Sunday 5 May 2019

First week at work


Jenny and I started work this week.  We are still waiting for our work visas so strictly speaking we are just visiting our prospective workplaces.  I spent Monday , Thursday and Friday at ECHO and had a tour and met most of the dozen or so staff.  We have an American boss and a couple of young American women here for 6 month internships from ECHO head office in Florida.  The rest of the staff are locals with many years of experience between them.  Everybody has been most welcoming.  I've been looking at failed funding applications to see how we can improve our success rate.  Some obvious issues have stood out.  I've also been getting up to speed with the range of legumes species we work with and working on my Swahili.

On Friday I went to the Tanzanian Tropical Pesticides Research Institute.  We are planning a Conservation Agriculture workshop there in June and I have been asked to be a speaker.  The Institute holds the national herbarium and we got to look at their Canavalia (Jackbean) accessions.  Roland Bunch, a third world expert on conservation agriculture with legumes has collected some Canavalia species in Mali that he currently can't identify.  Roland is sharing an office with me and I can learn much from him.

Some of the diversity in Canavalia (Jackbean) beans. (Photo: Roland Bunch)

Yesterday (Saturday) Jenny and I went to Lake Duluti to our east for a walk.  It is a crater lake with rainforest surrounds and a great bird list.  We walked the circuit twice and saw 30 bird species (e.g. Purple Heron, Fish Eagle, Black Crake, Hartlaub's Turaco, Giant Kingfisher, Little Greenbul, Northern Brownbul, Thick-billed Weaver, Taveta Weaver and Red-throated Twinspot).  We also saw several large Monitor lizards, Blue Monkeys and Ochre Bush Squirrels.

Taveta Weaver - restricted to a small area either side of the Tz-Kenya border
- essentially around the lower slopes of Mt.
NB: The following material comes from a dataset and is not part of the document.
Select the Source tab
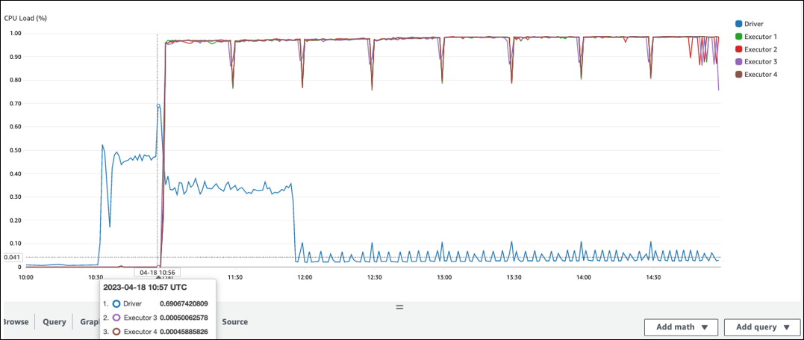Viewport: 804px width, 340px height. pyautogui.click(x=234, y=322)
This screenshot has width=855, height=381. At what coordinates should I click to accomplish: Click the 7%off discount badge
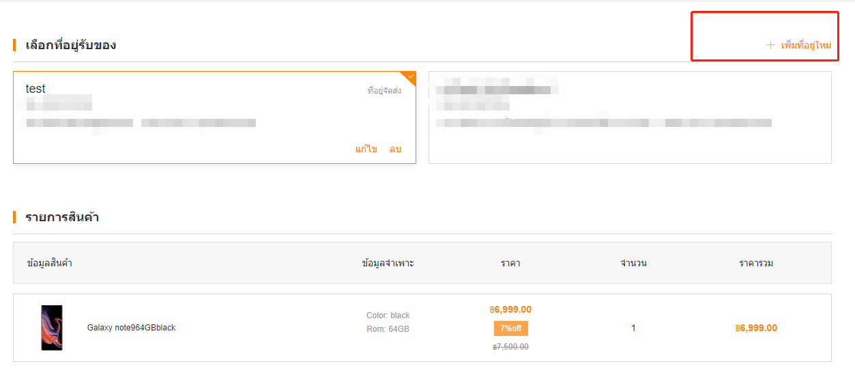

Kilimanjaro.
The first Grey Heron we've seen .


This morning we will listen to Essendon beat Geelong then do some shopping.  Later today we are looking at a Toyota RAV4 that sounds promising.  We also need to find a new bed for the spare room as we are expecting Stephanie, one of our friends from our Bukoba days, to arrive in two weeks from New York.  She will stay with us a couple of times during her visit to Tz.

Nile Monitor.

Hartlaub's Turaco.
I've had a go at getting a sourdough starter culture underway but after a promising start it turned too sour and has been discarded.

Our landlord Paul has arrived back from his other home in Tropical Queensland and has granted me custodianship of his extensive library of bird, tree, reptile etc. African books.  What a treat!


A small selection of Paul Oliver's books that I will be looking after.